Server-side: Serve stale on content source

As explained in Content Caching In PageBuilder Engine (Server-Side), if a content source returns an error, but a previously cached successful response exists, the engine returns that stale response for up to 72 hours.

  • Some errors, like 404, are treated as successful and override stale content.

  • Avoid catching all errors and defaulting to 404. This eliminates the opportunity to serve stale content meaningfully.

Serve-stale is helpful when upstream APIs are temporarily unavailable. For example, if Arc XP APIs return 429 rate-limit errors, the engine can serve stale content seamlessly during short outages.

Often, users don't notice these temporary issues unless content appears outdated for too long or fails to update altogether.

Client-side: Serve stale on CDN

CDNs cache both the HTML from the server-side render and client-side content source requests. For more information, see How Does Rendering Work in PageBuilder Engine.

When the PageBuilder engine triggers serve-stale, the CDN remains unaware until the cache expires. If a new request fails, the CDN extends the stale content's life, but only if a previous cache exists.

Limitations:

  • If content has never been requested (for example, an obscure article), there may be no cached version to serve.

  • Sever-stale from CDN applies only to client-side fetches and rendered HTML when a render error occurs.

In cases of render failures, particularly in outputType rendering, a 500 is returned, and the CDN serves stale content for up to 72 hours.

Error logs include the exact path and feature ID where the fender failed.

For example, if a bad deployment breaks all article renders, serve-stale ensures the site still delivers cached articles. Without it, articles would fail progressively as caches expire. This gives you a 72-hour window to revert the deployment and investigate, minimizing disruption.

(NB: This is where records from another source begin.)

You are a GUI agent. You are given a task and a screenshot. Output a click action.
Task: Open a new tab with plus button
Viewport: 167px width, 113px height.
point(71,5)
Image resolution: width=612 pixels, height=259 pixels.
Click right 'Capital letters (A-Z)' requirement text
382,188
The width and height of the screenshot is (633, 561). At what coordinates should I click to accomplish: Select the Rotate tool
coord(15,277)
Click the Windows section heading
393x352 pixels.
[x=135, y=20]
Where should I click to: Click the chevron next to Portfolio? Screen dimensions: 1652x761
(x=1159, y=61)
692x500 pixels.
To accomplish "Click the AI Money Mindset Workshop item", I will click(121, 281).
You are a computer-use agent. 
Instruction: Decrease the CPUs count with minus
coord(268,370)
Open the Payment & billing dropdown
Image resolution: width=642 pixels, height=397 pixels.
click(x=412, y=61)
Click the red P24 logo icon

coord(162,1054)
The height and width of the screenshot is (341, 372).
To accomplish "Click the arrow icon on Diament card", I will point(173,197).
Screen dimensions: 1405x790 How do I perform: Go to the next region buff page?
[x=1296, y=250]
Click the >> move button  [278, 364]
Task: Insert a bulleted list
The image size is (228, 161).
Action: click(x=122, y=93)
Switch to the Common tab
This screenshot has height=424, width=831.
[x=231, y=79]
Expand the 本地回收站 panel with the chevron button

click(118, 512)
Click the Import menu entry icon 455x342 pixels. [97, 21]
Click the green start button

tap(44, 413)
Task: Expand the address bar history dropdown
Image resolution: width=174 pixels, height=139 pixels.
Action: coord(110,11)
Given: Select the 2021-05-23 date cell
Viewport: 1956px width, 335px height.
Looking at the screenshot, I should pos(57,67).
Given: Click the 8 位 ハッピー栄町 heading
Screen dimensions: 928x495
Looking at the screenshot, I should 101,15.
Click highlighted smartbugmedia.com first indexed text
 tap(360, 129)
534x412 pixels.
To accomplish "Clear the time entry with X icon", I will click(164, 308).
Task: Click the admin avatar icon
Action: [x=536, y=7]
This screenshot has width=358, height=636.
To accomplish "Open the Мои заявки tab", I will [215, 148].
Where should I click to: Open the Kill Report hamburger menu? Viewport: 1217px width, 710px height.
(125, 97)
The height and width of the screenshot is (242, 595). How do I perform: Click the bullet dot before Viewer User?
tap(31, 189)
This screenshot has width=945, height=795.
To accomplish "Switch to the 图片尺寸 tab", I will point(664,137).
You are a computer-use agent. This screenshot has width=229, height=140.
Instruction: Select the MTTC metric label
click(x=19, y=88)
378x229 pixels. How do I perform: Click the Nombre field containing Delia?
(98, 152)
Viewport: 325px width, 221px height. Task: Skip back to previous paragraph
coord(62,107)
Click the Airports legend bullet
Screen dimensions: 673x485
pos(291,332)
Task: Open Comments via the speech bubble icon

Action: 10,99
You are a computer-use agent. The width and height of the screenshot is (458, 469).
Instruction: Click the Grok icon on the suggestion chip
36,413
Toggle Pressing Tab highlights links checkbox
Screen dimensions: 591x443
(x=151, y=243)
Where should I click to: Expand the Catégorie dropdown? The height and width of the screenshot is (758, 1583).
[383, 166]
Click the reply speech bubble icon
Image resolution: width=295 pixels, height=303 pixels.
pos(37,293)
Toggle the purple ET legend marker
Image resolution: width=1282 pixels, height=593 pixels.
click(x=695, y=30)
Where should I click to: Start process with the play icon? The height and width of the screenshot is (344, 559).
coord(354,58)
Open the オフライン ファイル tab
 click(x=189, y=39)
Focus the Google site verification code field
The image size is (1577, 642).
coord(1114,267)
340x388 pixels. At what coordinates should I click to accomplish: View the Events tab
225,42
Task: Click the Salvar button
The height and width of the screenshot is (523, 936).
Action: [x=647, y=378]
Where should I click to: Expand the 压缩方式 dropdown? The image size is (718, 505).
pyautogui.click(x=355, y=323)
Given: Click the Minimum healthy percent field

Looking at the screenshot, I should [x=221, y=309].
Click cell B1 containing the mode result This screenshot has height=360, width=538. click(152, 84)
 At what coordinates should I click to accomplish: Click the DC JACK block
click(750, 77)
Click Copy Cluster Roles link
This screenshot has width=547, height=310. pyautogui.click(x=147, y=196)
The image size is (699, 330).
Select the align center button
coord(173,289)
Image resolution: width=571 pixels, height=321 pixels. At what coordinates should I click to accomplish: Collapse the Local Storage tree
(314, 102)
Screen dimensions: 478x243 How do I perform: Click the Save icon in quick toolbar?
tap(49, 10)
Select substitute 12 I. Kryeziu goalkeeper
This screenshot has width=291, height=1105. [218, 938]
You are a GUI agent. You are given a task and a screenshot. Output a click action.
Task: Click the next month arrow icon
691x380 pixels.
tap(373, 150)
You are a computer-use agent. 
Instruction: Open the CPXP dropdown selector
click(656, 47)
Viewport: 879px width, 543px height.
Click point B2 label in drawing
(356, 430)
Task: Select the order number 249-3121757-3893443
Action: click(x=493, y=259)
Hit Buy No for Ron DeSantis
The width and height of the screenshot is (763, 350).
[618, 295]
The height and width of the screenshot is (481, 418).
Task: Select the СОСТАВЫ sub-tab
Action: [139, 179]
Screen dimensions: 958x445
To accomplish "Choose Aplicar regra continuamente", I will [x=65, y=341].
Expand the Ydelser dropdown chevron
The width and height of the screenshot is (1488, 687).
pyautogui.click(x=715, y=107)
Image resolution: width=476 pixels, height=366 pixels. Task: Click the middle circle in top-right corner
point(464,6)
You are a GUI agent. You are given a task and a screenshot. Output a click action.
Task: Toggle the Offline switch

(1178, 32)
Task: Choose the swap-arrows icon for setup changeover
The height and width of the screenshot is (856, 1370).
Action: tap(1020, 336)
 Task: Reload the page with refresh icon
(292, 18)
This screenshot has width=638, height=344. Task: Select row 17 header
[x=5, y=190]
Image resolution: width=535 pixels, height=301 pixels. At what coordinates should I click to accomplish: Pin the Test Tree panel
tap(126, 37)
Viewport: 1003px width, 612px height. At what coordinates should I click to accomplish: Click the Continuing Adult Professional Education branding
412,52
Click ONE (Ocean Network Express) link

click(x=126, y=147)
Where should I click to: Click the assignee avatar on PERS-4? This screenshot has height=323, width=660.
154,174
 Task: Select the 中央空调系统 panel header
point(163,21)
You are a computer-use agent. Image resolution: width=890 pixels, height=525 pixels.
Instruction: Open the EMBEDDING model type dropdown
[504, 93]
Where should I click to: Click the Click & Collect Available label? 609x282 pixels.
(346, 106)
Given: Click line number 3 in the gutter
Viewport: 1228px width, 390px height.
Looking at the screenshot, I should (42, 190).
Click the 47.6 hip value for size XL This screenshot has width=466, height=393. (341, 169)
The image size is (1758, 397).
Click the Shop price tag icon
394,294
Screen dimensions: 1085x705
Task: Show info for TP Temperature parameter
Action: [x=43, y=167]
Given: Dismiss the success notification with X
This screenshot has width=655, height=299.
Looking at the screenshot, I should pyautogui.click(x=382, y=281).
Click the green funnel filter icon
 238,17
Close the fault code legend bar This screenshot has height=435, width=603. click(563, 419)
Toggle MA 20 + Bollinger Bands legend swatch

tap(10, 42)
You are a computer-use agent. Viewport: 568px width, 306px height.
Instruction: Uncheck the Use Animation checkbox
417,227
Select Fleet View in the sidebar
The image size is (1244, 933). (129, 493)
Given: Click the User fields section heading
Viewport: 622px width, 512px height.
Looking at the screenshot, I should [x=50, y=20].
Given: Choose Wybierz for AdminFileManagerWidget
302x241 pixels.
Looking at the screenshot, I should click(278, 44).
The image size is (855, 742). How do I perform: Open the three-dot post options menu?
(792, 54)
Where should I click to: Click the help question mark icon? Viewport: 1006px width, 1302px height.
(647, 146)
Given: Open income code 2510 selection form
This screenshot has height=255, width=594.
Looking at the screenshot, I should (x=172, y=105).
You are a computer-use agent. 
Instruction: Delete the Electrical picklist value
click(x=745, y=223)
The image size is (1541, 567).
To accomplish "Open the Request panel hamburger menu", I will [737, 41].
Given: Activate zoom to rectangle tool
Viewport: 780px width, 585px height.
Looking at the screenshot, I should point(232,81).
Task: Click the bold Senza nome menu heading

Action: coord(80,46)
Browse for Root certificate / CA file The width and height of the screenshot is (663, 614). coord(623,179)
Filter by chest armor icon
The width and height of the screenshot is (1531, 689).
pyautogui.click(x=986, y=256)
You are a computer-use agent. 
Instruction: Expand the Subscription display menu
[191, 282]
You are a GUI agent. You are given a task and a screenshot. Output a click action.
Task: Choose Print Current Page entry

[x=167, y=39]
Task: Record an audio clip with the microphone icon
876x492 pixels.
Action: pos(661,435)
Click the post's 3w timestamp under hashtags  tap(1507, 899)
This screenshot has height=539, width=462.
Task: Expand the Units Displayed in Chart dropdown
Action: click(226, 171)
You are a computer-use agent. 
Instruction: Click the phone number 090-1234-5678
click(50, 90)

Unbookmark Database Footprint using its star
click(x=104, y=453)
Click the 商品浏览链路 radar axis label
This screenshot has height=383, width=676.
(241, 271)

Monitor the PageBuilder Performance Dashboard or Engine log forwarding after any deployment. Serve-stale masks immediate breakage, so logs become your first line of defense.

In content sources

Effect content source management is key to resilient systems. This section addresses caching, error handling, and failure mitigation strategies.

Partial caching

Partial Caching with PageBuilder Engine allows different content segments to have distinct TTLs and serve-stale policies. This minimizes disruption if one part fails, while others continue to serve fresh content.

Use partial caching when:

  • Some content is static or rarely changes

  • External APIs are unreliable

  • System resilience is a priority

Content Source API management

When modifying content source names or parameters:

  • Follow Content Source API best practices

  • Update resolvers and associated configurations

  • Validate caching behavior to prevent breaking changes

Error handling

Poor error handling breaks the serve-stale mechanism, mislead caching logic, and harm SEO and data consistency.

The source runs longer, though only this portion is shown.